> [Passage given]
++++

Indeed, we are most likely to reach for our mobile devices in our in-between moments – while waiting, commuting or taking a break.
Remove the technology from the equation and ask yourself how often you have clicked a pen, fidgeted with scrapes of paper, doodled, read a newspaper or magazine, or daydreamed before the arrival of cellphones, and suddenly those numbers are not quite as ominous.
Our phones provide a greater range of on-demand entertainment and communication opportunities than previous public diversions. Research shows that instead of making us more isolated in public space, mobile devices actually make us more likely to linger and socialize.
Our phones are a valuable resource for facilitating conversation and are more likely to function as a social stimulator than as an escape from those around you.
Let’s take commuting, as an example. Posted “codes of conduct” and respect for privacy have long made plane, train and bus trips solitary and isolating experiences. But, recently, I conducted a study of mass transit riders and discovered that their commute had become a key moment for socializing via their mobile devices. Over 70% of the commuters surveyed reported using their smartphones to check in with friends and family via text message and social media platforms.
In other words, mobile devices transform the commute into a much-needed opportunity for social connection and creativity, thanks to digital tool kits like GIF databases, emoji keyboards, Snapchat filters, sharable content and even discreet flirtation apps designed to digitally catch the eye of a fellow rider.
In addition to the commute, I studied mobile device use at the workplace and found that co-workers enjoyed on-demand streaming platforms and YouTube “media snacks” in ways that were more meaningful and customizable than the breakroom television. Employees took their breaks together without concern for the broadcast schedule.
Instead, they gathered together around a mobile phone and accessed on-demand content that they all enjoyed as a reward for completing a task.

++++

> [Data extract]
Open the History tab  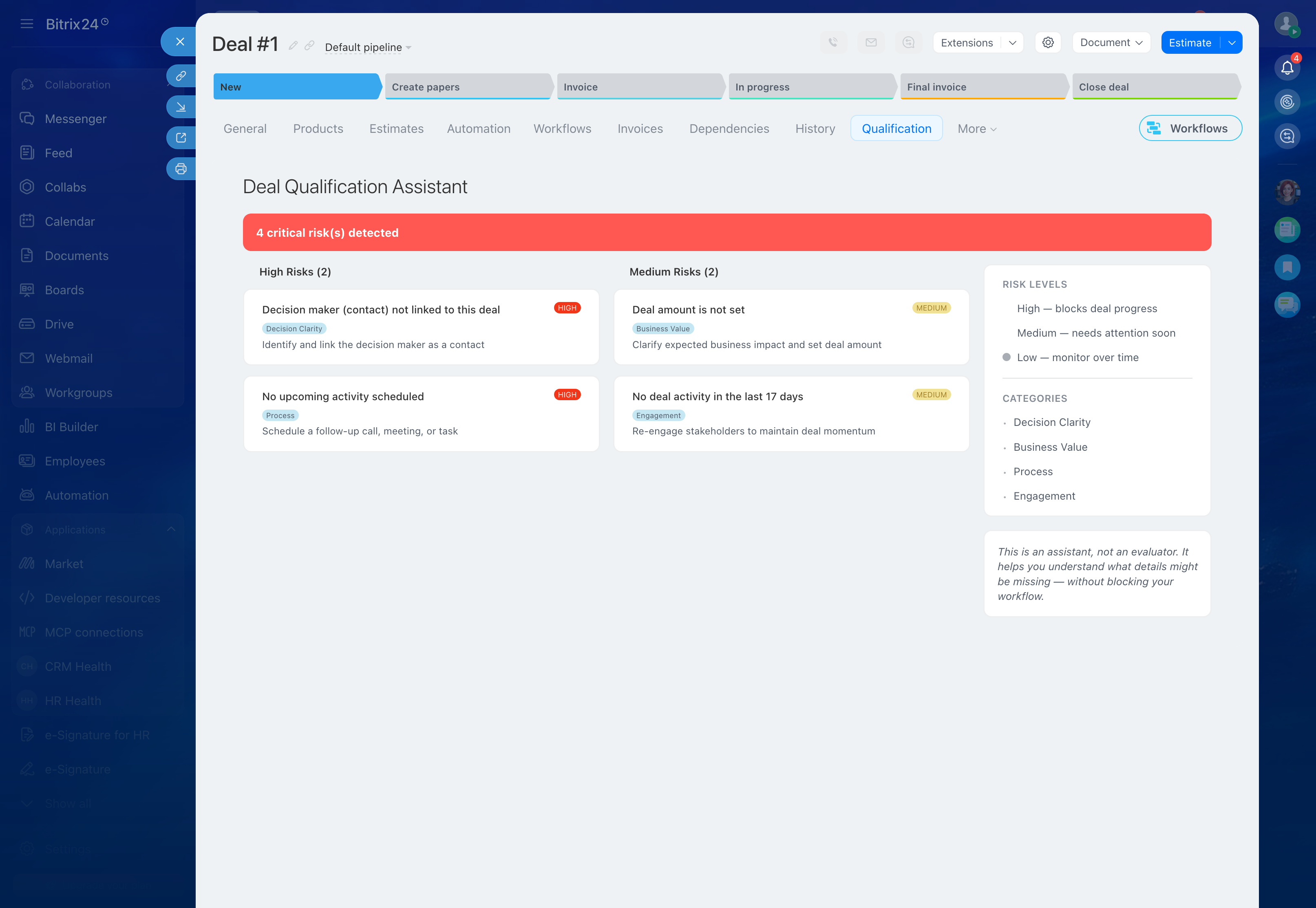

++++

> [Set exercise] Continue the passage on mobile phones and social connection, starting after its last sentence.

> [Exercise result]
And employees also used their mobile devices as a quick reference tool when they were discussing popular culture around the watercooler. Out-of-the-loop colleagues were able to join the conversation thanks to a text-messaged link that provided an example of the topic under discussion.
Like the commute and the break room, waiting rooms are public spaces that mobile phones have transformed. Waiting rooms have long been a reminder of social hierarchies, as those with money and power rarely wait. The rest of us can assert the value of our time through the use of mobile games. Mobile games (or casual games) are simplistic, consisting of repetitive actions performed over time in small increments without end. People can earn incredible scores, achievements, and even virtual cities in their downtime
Communities have developed that celebrate the achievements within mobile games, and special rewards are given for the creativity they display. In these communities, the games become the shared culture that bring people together and keep them socializing online for years.
But the benefits of mobile devices extend far beyond commutes, offices and waiting areas – they apply to living rooms, too.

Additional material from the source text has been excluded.